Antarctic arts program of the NSF

A few years ago, I found the web cam from the Australian research station in Antarctica at Mawson [left]. I was fascinated by the summer day, the winter night, and the experiences of the few people who live and work there summers and the fewer people (about 16) who live and work there during the dark of winter. I still look at the Mawson web cam regularly and read the weekly newsletter about what people are up to down below the Antarctic Circle.

That's one of the reasons I was attracted to Sarah Andrews' book In Cold Pursuit when I saw it on the shelf at the new Amery library. It's set in Antarctica.

More than a few years ago, I read Andrews' first novel, Tensleep. It was very good. I've read several of her books since, but none of them lived up to that first one. A couple were discouraging to me.

The hope of reading another really good book by Sarah Andrews is another reason I checked this one out.

Andrews is a geologist who has written nearly a dozen mystery novels. Em Hanson, a geologist who solves mysteries is the main character in most of them.

In this book, Em Hanson appears only in a few e-mails to a glaciologist grad student who arrives to do research at McMurdo Station in Antarctica only to discover that her advison (and principal investigator) has been arrested for murder and shipped back to the US.

Guess what?

Another geologist becomes an amateur slueth.

One of the strengths of this story is that grad student Valena Walker is not a lone wolf in solving the murders she learns about. An informal crew of academics and support personnel at McMurdo get involved in sorting out the clues and red herrings.
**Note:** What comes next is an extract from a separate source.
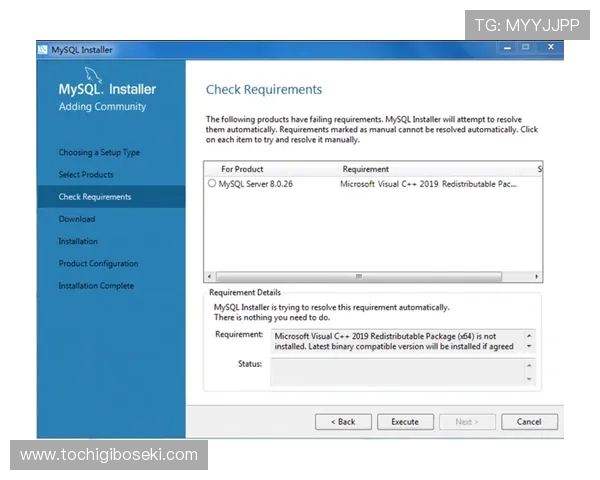
Task: Click the right arrow of horizontal scrollbar
Action: [x=537, y=276]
The story is a good one. There were too many characters to keep track of. The misleading clues were well done and believable. The main character was too anonymous. The story is well-told, but there are just a few too many geology lectures.
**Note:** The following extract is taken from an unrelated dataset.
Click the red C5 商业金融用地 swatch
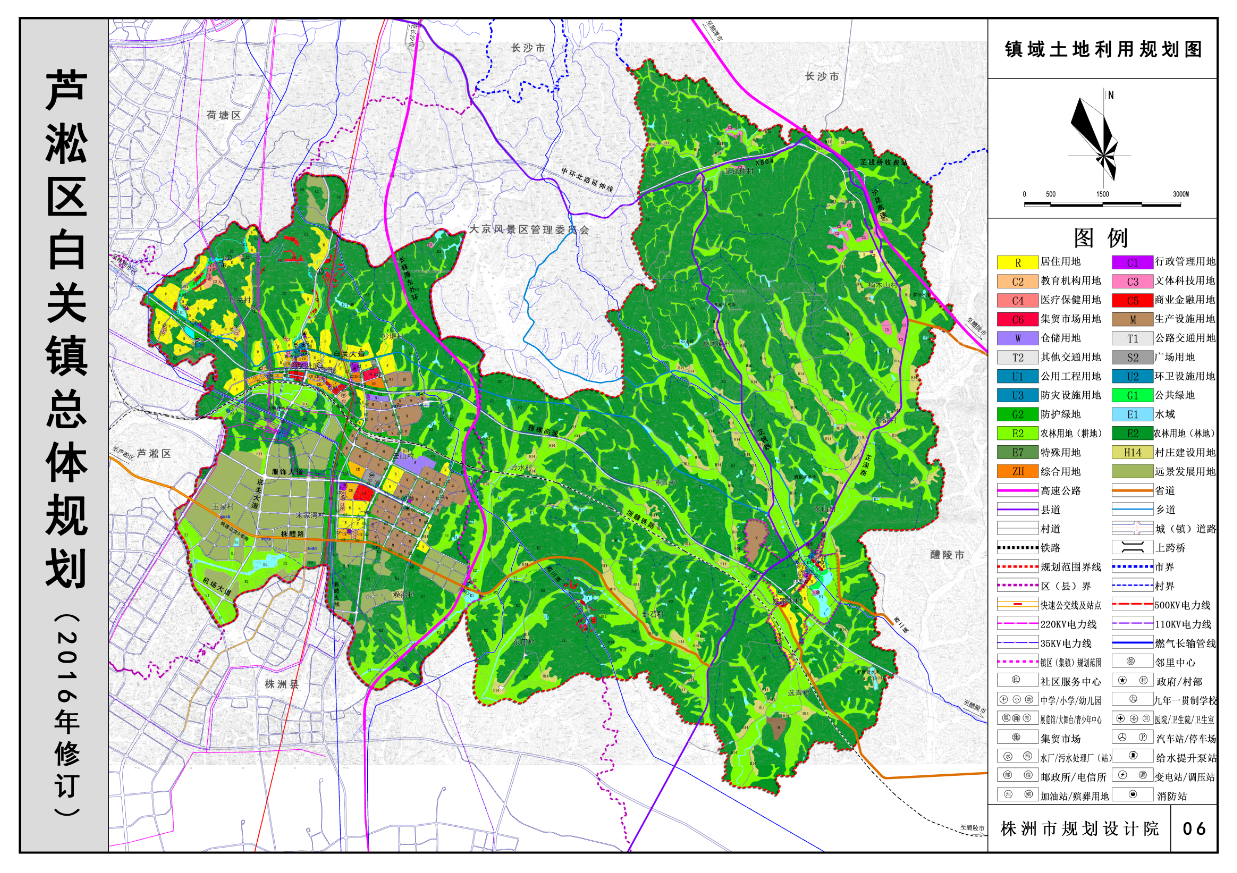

So this wasn't a disappointing book, but it doesn't live up to my memories of Tensleep.

If you read this one, tell us what you think.

Andrews wrote the novel after receiving a grant through the NSF Antarctic Artists and Writers Program. That suggests that she got to see the places she wrote about and meet people who worked in them. I trust her descriptions of McMurdo [right] and the research sites in the book. I also trust that her descriptions make it obvious that McMurdo (at least in summer) is much more like a small, well-connected city than the little family at Mawson Station.

Who knew there was an National Science Foundation Office of Polar Programs that offered artists and writers grants? Is that a way to get more Congressional support? Or do the scientist-types think that artists and writers can help spread the results of scientific research?

I'm still intrigued and in awe of people who can work in a place where there's no escape for months from either the place or the people in the family.